»»

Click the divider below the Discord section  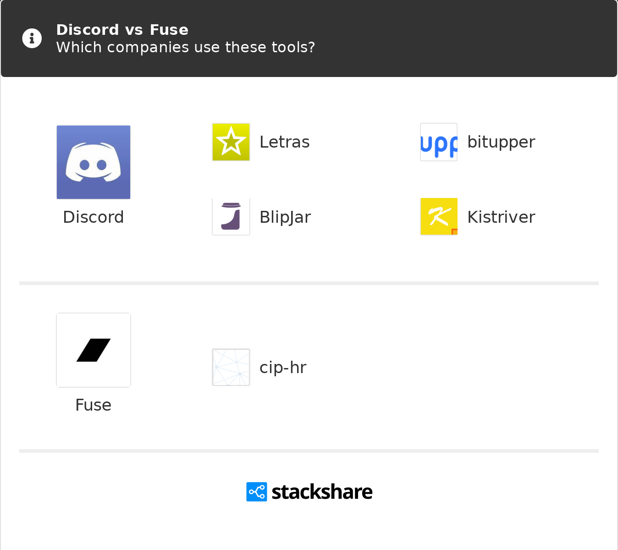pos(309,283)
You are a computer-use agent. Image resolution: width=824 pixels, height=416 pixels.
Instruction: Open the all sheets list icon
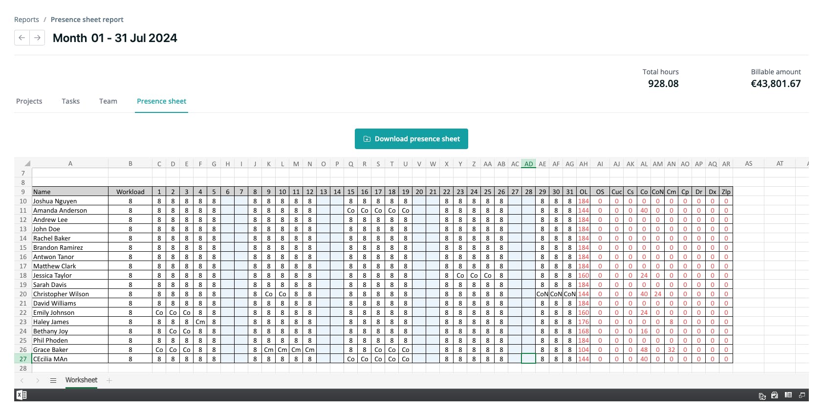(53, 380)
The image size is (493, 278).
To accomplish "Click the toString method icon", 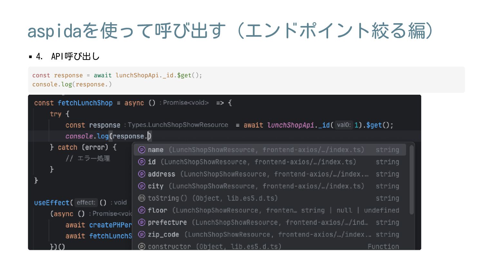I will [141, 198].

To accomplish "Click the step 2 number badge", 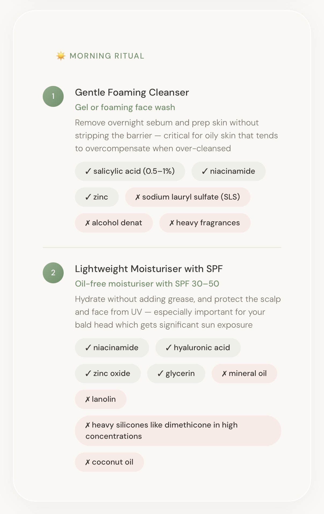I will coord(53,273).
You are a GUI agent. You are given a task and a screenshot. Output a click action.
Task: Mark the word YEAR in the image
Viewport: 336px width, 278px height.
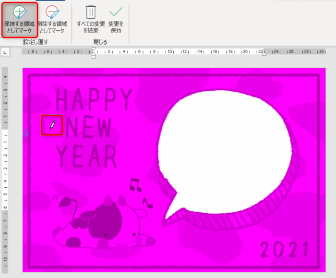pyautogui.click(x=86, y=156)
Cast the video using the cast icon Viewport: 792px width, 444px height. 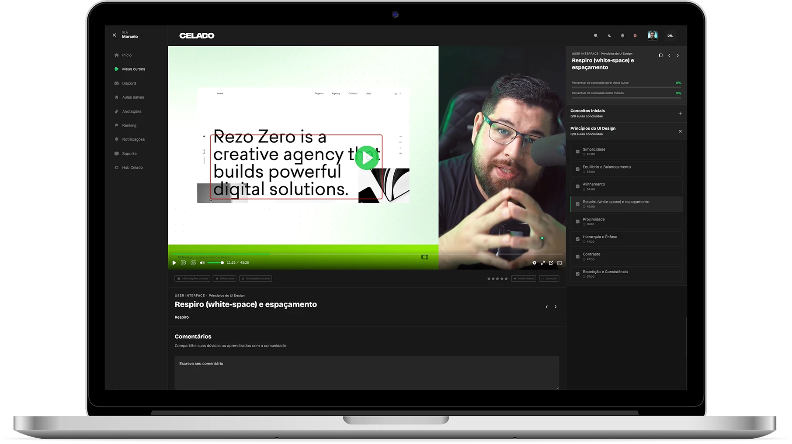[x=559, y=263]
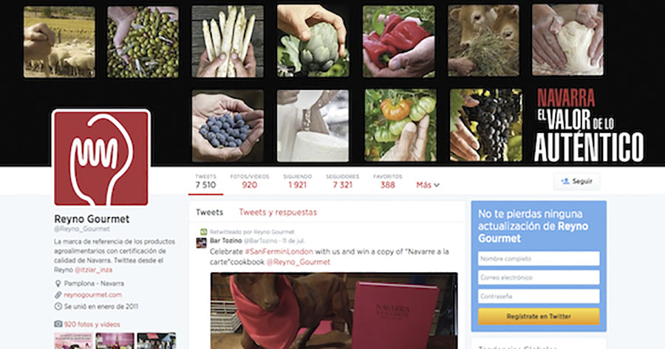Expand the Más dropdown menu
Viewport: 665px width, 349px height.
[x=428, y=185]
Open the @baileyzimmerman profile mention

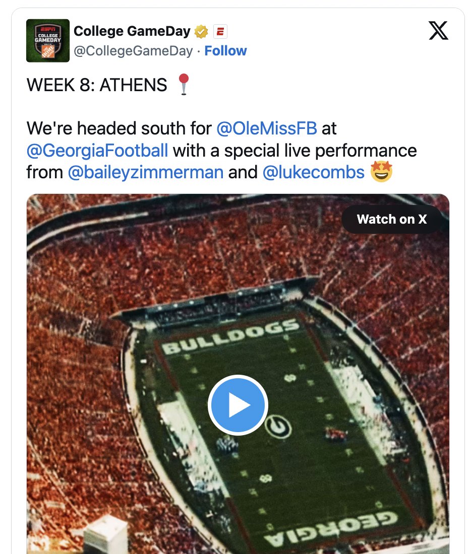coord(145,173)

««

_Work request_
For an answer, give a copy of every line in the listing that holds the word "agent".

_Finished task_
You are a computer-use agent. Image resolution: width=824 pixels, height=416 pixels.
You are a GUI agent. You are given a task and a screenshot. Output a click action.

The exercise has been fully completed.